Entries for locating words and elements
________________

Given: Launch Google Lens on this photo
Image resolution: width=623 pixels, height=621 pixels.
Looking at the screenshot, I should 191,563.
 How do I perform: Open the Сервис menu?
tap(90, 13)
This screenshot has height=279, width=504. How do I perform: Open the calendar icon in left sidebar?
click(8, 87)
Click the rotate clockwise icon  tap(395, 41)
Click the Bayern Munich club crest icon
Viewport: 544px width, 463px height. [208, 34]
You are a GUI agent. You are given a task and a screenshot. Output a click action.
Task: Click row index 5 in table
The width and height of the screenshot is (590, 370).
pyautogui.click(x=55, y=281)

________________

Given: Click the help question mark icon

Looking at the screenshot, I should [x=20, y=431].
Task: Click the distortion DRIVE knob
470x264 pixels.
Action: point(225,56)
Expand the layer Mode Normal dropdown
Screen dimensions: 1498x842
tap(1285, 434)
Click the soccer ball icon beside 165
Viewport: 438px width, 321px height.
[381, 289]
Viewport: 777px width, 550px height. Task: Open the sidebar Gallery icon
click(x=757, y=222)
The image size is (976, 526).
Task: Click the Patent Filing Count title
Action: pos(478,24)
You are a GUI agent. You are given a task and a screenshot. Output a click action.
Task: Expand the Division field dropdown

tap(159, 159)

________________

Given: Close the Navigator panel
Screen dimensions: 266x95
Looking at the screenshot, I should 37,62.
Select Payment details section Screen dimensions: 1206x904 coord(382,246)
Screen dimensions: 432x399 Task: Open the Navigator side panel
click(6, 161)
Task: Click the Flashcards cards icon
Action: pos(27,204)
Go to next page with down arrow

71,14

________________

**WHAT YOU SHOULD DO**. Can you update the items from the line with "Click the Bayern Munich club crest icon" to the line with "pyautogui.click(x=55, y=281)" so that "club crest" becomes "team logo", with nothing else changed and only those lines given?

**OUTPUT FOR THIS TASK**.
Click the Bayern Munich team logo icon
Viewport: 544px width, 463px height. [208, 34]
You are a GUI agent. You are given a task and a screenshot. Output a click action.
Task: Click row index 5 in table
The width and height of the screenshot is (590, 370).
pyautogui.click(x=55, y=281)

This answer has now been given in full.